USAID OFFICIAL: We have had reports from partners of people who have died.
We have had reports of new infections.
I think what we're seeing right now is only the tip of the iceberg in terms of the impact.
That is, people are off their treatment for three months, six months, a year.
That's when we will really see the death start to escalate.
WILLIAM BRANGHAM: There are fears that USAID's withdrawal will drive new infections in another vulnerable population, adolescent girls and young women.
The same Tujitegemee NGO ran a highly successful program called DREAMS to address the risk factors that make young women here twice as likely to get HIV as young men.

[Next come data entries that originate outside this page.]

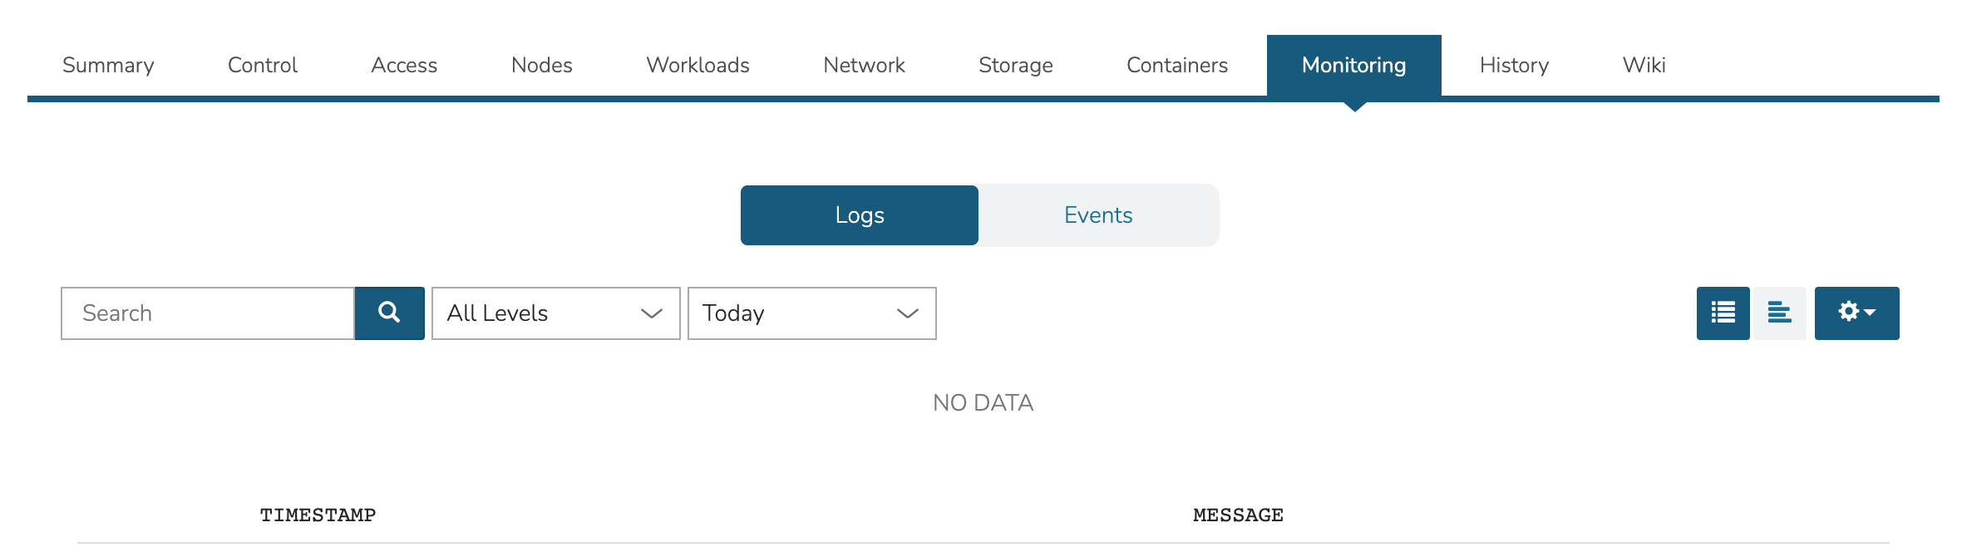
Task: Select the Storage tab
Action: (1016, 65)
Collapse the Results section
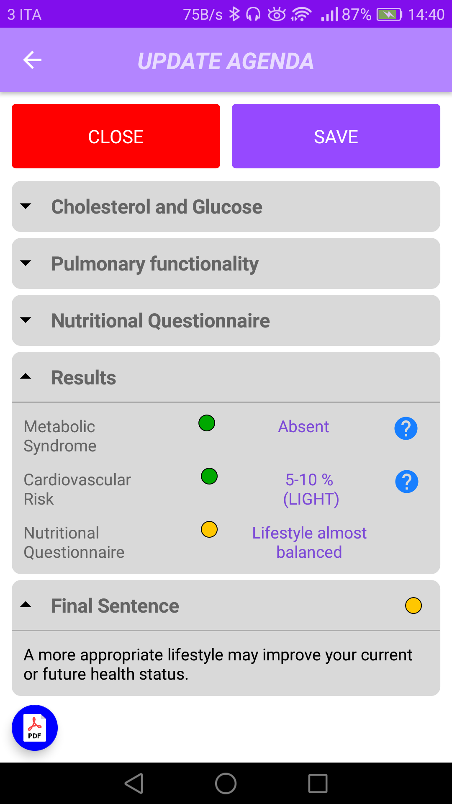 (226, 377)
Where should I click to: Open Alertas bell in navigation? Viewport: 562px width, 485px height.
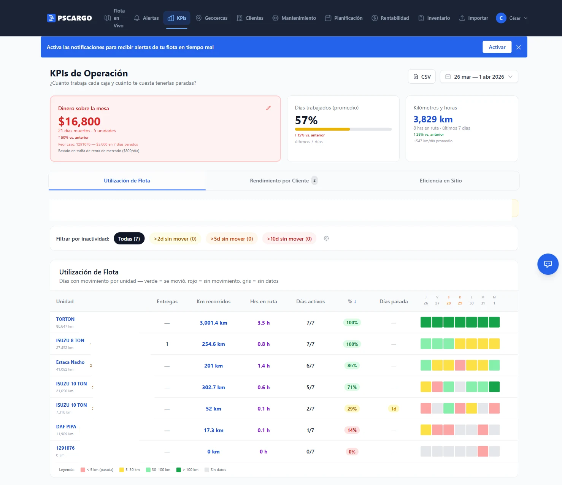146,18
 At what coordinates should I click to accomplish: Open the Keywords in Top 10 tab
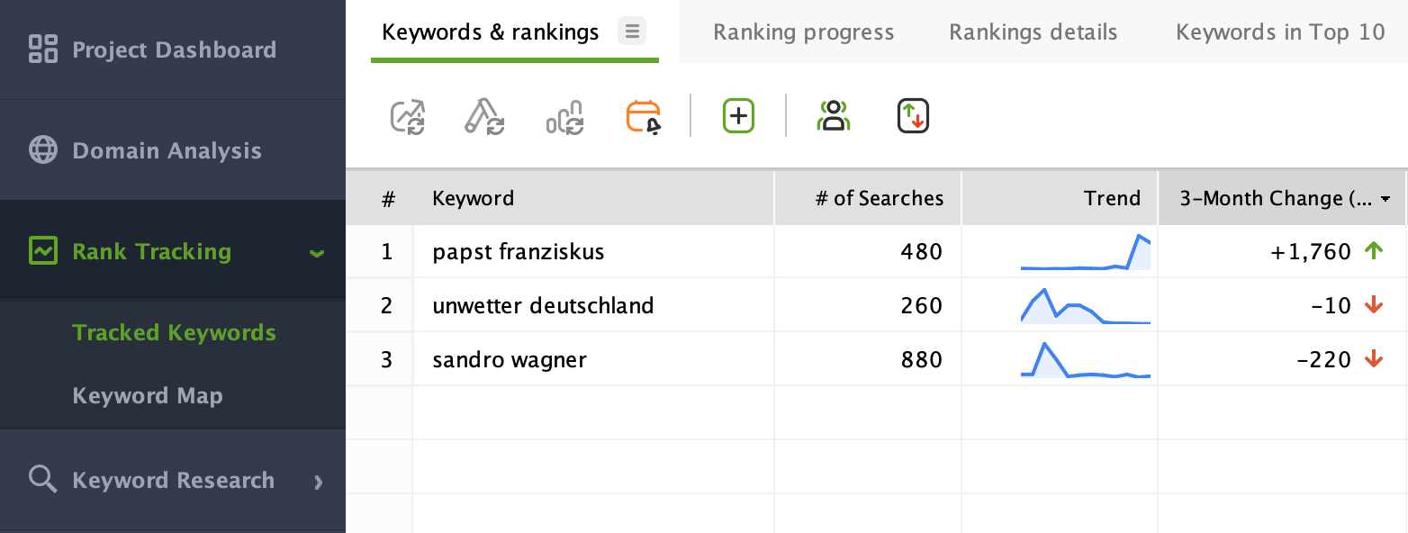(1280, 32)
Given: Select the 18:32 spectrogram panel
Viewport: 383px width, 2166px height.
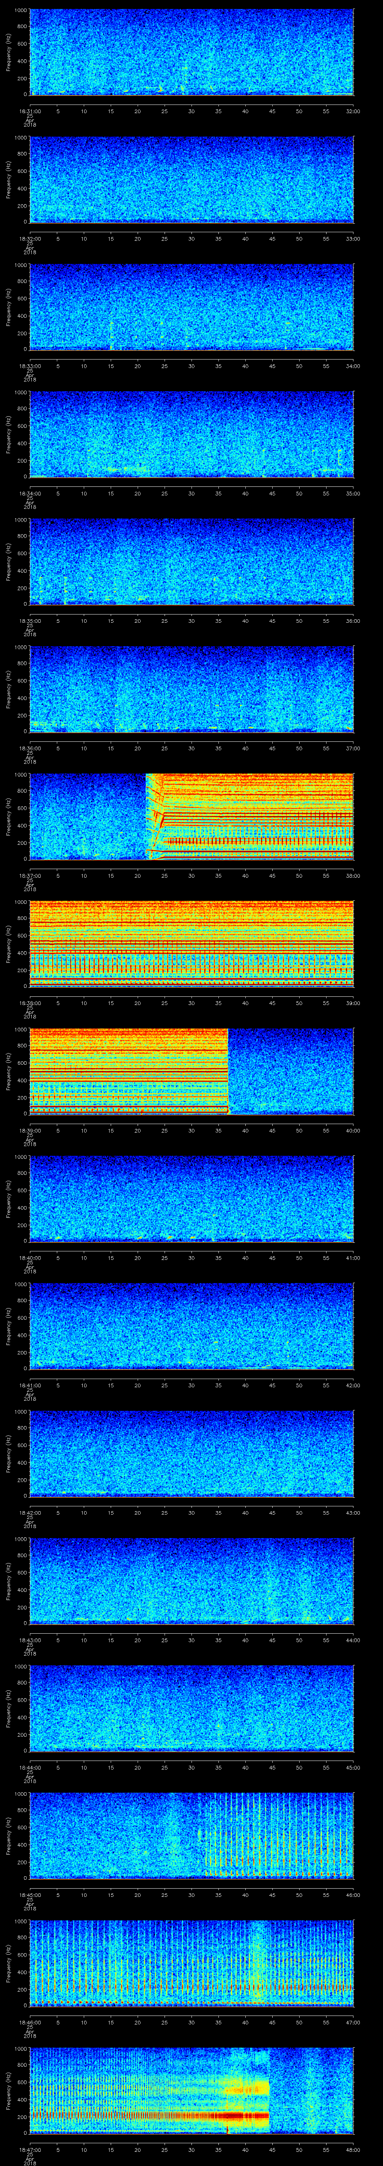Looking at the screenshot, I should coord(191,179).
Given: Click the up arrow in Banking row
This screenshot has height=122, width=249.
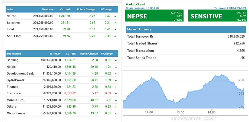Looking at the screenshot, I should point(115,60).
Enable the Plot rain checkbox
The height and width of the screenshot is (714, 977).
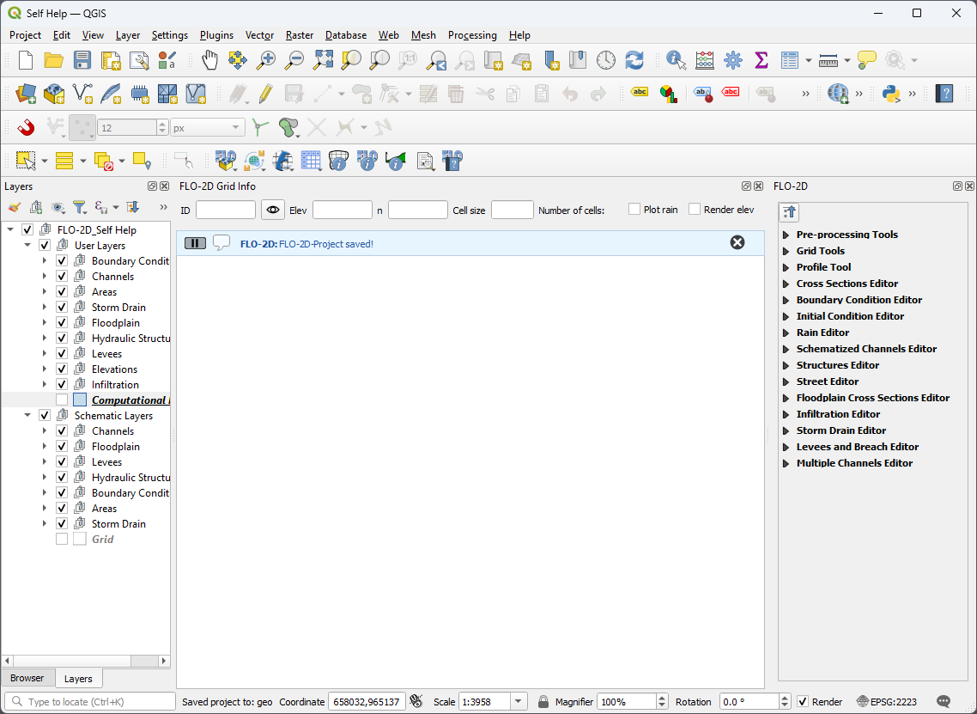(634, 210)
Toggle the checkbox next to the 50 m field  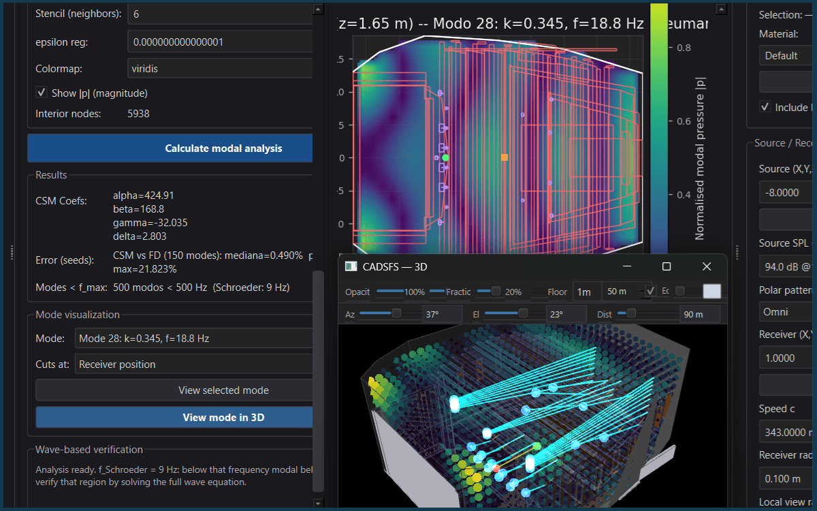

ELIZABETH AKINYI OWIRA, Participant, DREAMS Program (through translator): The DREAMS program supported our mental health, trained us in life skills, created awareness about harassment and sexual violence, taught us how to use condoms to prevent HIV and unplanned pregnancies, and taught us that, as women, we have rights.
WILLIAM BRANGHAM: Virtually all of the more than 66,000 girls who went through DREAMS remained HIV-free during their three-year enrollment.
But now the program has been cut, the staff laid off, and the women are living on donations in this cramped and crowded shelter.
They told us they're feeling hopeless, and several mentioned that some are already turning to sex work to support themselves.
Across Kenya, USAID was operating 149 different programs.
Of these, only 30 remain.
USAID OFFICIAL: In Kenya, in particular, there was a plan that the government of Kenya would fully own and manage the HIV response by 2030.
It was a really good, solid five-year plan, like, OK, we're going to hand this over by 2030, not Thursday.
JEFFREY OKORO: Kenya and other African countries have made great strides in containing HIV care and treatment.
USAID infrastructure that was working behind the scene supporting the country, supporting our facilities was and has been very crucial.
And all that is just gone.
WILLIAM BRANGHAM: At the Thomases' home, even though they have been let go, Eunice and her colleague are still trying to help the Thomas family.
They said Victor seemed a bit sicker than when they'd last seen him.
He's now dropped out of school because Sarah's food vending business dried up and she can't pay the fees.
While she can still get her antiretrovirals from the clinic, with no transport, it's now over an hour away.
SARAH THOMAS (through translator): My next refill is in July.
However, because I can't afford a ride to the clinic, sometimes, I delay picking up my medication.
No one explained to me why the U.S. cut support.
I just heard that Trump had stopped funding for other countries.
I feel like I'm just waiting to die.
WILLIAM BRANGHAM: This is Victor's medication?
Sarah and Victor have about a month's worth of pills left.
They hope, somehow, they will continue to find the way and the will to get their medications and to stay alive.
For the "PBS News Hour," I'm William Brangham in Mombasa, Kenya.
GEOFF BENNETT: And that is the "News Hour" for tonight.
I'm Geoff Bennett.
AMNA NAWAZ: And I'm Amna Nawaz.
On behalf of the entire "News Hour" team, thank you for joining us.